Source document:
• • •

The net increase of $217M in transfer payments is related primarily to specific claims settlements. During the third quarter of 2012-13 there were 8 specific claims settlements totalling $393M, which was largely made up of the settlement for the Coldwater Narrows Specific Claim. In the third quarter of 2011-12 there were 2 settlement payments totaling $6M, one to the Heiltsuk Band for $3M and one to the Yale First Nation for $3M. The net increase of $387M in the third quarter of 2012-13 was offset by a decrease in transfer payments of $10M in operations funding to First Nations for facilities and housing, in addition to transfer payment decreases related to the timing of:

The third quarter increase of $63M in other subsidies and payments is a result of an increase of $21M in payment of claimant awards, primarily related to the Indian Residential Schools Settlement and an increase of $42M related to the timing of the clearing of transactions in the interdepartmental settlement suspense accounts.

The third quarter increase of $5M in the acquisition of land, buildings and works relates to the 2012-13 purchase of land for inclusion in the K'omoks First Nation's land package and settlement. This transaction is a cost-sharing agreement between the Department and the Province of British Columbia. The agreement was structured with the Department paying the full price of the land up front and will result in an ultimate 50:50 cost share with the Province.

The third quarter decrease of $10M in professional and special services can be attributed primarily to reduced expenditures in the third quarter of 2012-13 due to the timing of billings for litigation services from the Department of Justice.

The third quarter decrease of $5M in personnel costs is as a result of reduced expenditures of $3M in severance pay costs related to the 2012 Immediate Settlement of Civilian severance pay and termination benefits and the transfer of staff to Shared Services Canada in 2011-12 representing a $2M decrease.

• • •

Listed entries:
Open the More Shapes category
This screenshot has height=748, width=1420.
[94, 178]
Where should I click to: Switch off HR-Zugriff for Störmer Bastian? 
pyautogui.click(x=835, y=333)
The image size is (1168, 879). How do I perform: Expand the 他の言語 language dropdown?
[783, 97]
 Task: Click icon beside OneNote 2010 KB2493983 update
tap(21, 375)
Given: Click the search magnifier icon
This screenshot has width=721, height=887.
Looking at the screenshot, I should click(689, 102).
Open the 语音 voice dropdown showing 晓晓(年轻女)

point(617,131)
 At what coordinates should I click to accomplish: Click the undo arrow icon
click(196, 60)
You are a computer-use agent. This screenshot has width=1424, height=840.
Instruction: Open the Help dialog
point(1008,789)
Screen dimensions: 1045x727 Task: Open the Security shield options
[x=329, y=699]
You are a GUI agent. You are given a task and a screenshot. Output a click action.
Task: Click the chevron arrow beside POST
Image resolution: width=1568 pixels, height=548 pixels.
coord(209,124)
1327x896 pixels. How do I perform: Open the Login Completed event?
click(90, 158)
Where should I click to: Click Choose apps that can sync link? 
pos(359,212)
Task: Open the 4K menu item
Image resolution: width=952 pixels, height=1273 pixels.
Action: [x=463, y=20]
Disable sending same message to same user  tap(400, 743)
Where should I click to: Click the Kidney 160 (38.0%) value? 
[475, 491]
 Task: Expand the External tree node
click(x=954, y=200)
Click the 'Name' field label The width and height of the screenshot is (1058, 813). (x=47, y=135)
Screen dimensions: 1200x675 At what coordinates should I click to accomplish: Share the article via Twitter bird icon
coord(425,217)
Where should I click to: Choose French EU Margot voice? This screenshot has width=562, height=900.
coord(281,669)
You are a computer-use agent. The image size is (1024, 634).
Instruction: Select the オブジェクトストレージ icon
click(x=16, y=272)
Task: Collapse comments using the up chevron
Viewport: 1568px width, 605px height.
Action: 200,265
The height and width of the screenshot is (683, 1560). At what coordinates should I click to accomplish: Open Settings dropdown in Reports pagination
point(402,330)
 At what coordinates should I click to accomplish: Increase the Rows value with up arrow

• • •

Continue the quarterly financial report on the department's spending after its last paragraph.

Lastly, the third quarter decreases of $3M in transportation and communications costs and $2M in other activities such as information, rentals, repair and maintenance, utilities, materials and supplies, and acquisition of machinery and equipment are a result of ongoing cost containment measures adopted by the department.

Highlights of Fiscal Year-to-Date (YTD) Results

Year-to-date total departmental spending resulted in a net increase of $162M which is attributable to an increase in spending of $150M in the first quarter, a decrease in spending of $251M in the second quarter and an increase of $263M in the third quarter. The net increase in expenditures is primarily due to activities related to the negotiation and timing of the settlement of specific claims.

($ millions)

Description of figure: Year-to-Date Comparison of Budgetary Authorities and Expenditures as of December 31, 2012

This image is of a bar graph of the year-to-date comparison of budgetary authorities and expenditures as of the end of December 31st, 2012. The graph plots the authorities and expenditures by quarter arriving at a year to date total for the fiscal years 2011–12 and 2012–13.

The 2011–12 data shows the Q3 authorities equaling the Main Estimates, the Supplementary Estimates A and B authorities, and the Operating Budget Carry Forward arriving at the total authority at the end of Q3 of $7,899M. The 2012–2013 data shows the Q3 authorities equaling the Main Estimates, the Supplementary Estimates A and B authorities, the Operating Budget Carry Forward and the Capital Budget Carry Forward arriving at the total authority at the end of Q3 of $8,437M.

The net difference in comparing the authorities at the end of Q3 each fiscal year is an increase of $538M from 2011–12 to 2012–13.

The second column of each section of the graph pertains to expenditures. The 2011–12 data shows the Q1 expenditures of $1,733M, the Q2 expenditures of $1,805M and the Q3 expenditures of $1,855M arriving at a total of $5,393M. The 2012–13 data shows the Q1 expenditures of $1,883M, the Q2 expenditures of $1,554M and the Q3 expenditures of $2,121M arriving at a total of $5,558. The net difference in comparing the expenditures at the end of Q3 each fiscal year is an increase of $165M from 2011–12 to 2012–13.

3. Risks and Uncertainties

In the last year, the Department has undertaken a number of initiatives to ensure that programs are streamlined, properly responding to the needs of the ever growing and youthful Aboriginal demographic, and speaking to outcomes in a time of fiscal restraint.

To this end, risk management and risk-based decision-making have become a critical component in the way Department prioritizes and conducts its business. AANDC is currently in the process of testing its controls at the entity and financial levels. A detailed approach and methodology was developed over the last two quarters with the final analysis expected to be complete by Q4. In addition to control testing, resource allocation decisions across the Department are reviewed and approved by senior management.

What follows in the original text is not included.